Tuesday, July 26, 2011

Mail Order Bitches

I am your bitch.  Not only has my profession sold out with transfer coupons, free meds, 15-minute guarantees, and a lack of respect on Capitol Hill, we've given way too much power to mail order over the last 15 years that we're just their bitch as retail pharmacists.
It began inauspiciously enough.  They were a bastard stepchild of retail pharmacy.  When Rite Aid acquired PCS insurance in 1998, the entire industry was in an uproar that it would stifle competition and force customers to only utilize Rite Aid pharmacies.  Under a lot of pressure and SEC issues, the partnership was dissolved.  Around the same time, Merck bought Medco.  No one batted an eye at this collaboration.  Suddenly, employers forced their employees to use mail order and Merck brands were preferred everywhere.  Surprising, no?  What happened next was a way for mail order to not only push us down, but to kick us in the head, piss on our faces, and ask us to smile about it all at the same time; it was called the 14-day mail order override.  Instead of us just billing a prescription and getting a receipt, we needed to process it, get the rejection from the insurance, call the insurance, wait for the override, reprocess it, then finish the prescription.  In other words, it took at least double the work for half a prescription.  Until Walgreen's stood up and said "NO!", we continued to take it.

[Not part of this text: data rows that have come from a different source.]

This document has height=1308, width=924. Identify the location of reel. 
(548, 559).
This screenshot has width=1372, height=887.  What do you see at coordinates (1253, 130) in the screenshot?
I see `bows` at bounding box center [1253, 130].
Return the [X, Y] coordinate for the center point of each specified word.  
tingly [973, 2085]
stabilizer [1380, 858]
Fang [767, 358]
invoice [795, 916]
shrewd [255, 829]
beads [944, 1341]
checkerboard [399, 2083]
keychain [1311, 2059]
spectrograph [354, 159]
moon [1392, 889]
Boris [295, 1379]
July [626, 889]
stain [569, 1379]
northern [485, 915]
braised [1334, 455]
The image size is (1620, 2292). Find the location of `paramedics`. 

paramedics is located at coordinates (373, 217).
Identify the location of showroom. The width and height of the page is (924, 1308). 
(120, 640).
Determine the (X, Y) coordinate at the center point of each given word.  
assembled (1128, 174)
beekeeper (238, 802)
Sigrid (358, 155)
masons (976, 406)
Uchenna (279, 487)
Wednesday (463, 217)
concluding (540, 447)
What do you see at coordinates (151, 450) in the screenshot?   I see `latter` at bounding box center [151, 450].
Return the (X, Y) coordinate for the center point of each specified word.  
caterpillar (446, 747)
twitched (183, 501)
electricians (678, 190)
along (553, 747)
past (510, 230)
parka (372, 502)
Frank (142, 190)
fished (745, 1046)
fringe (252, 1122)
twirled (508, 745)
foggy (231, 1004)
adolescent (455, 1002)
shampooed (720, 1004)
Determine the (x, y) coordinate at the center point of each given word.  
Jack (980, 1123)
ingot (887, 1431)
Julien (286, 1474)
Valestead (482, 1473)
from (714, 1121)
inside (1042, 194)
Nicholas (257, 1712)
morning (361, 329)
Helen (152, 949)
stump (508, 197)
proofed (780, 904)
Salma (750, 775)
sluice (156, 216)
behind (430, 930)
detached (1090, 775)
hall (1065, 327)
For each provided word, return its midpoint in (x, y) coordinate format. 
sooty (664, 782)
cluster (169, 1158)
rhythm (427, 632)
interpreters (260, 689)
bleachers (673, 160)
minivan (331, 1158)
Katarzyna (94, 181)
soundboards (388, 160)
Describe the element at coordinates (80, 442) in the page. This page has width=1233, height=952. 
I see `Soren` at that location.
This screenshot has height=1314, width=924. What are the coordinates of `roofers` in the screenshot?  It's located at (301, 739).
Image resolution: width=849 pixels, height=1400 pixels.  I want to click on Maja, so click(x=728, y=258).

A side effect of all of this was customers came to us for their non-maintenance meds, but continued to ask questions about their mail order stuff.  Great, that's my job.  However, it has evolved to where we field questions such as "my mail order sent me something different than what you gave me.  What is it?  Is it the same thing?".  My recent interaction went like this: "I used to get this prescription, but they sent me this instead.  I went to my doctor who sent the prescription to mail order and he said he can't help and that I should come here".  Awesome!  So your doctor who wrote your prescription wouldn't help you?  So he sent you to me, a pharmacist, at a store where you do not do business?  And somehow, with only the fact that you are standing in front of me as proof that this is real, I am supposed to answer a question about a new med your doctor wrote and you had filled at not only another pharmacy, but a mail order pharmacy?  Great, could you give me less to go on?
Yes, this is no different than if you went to a competitor across the street, except that they are just as accessible as I am.  In fact, I can call them myself.  Mail order has traditionally not had that easy connection with its customers.  I will pick up my phone when someone calls and asks for a pharmacist, usually within a minute.  It's like buying produce at one grocery store and complaining to the other grocery store about the first's selection.  Even better, it's like ordering books from Amazon.com, then walking into Barnes and Noble without the book and asking why the cover is different, it has fewer pages, and it costs more here.  If they're where you do business, call them.
I realize pharmacy options have grown, but if I don't have your information on file, I can't give you the best, correct answer.  I am sorry you chose them over me for whatever reason is personal to you.  I don't really care what the reasons are.  It's akin to transferring your prescriptions to an independent that delivers, but is closed after 5 pm and on weekends and you expect me to bail you out.  You decided to use their services, now you have to learn to operate within them.  I am tired of being your bitch just because you like some of their services better than what I have to offer.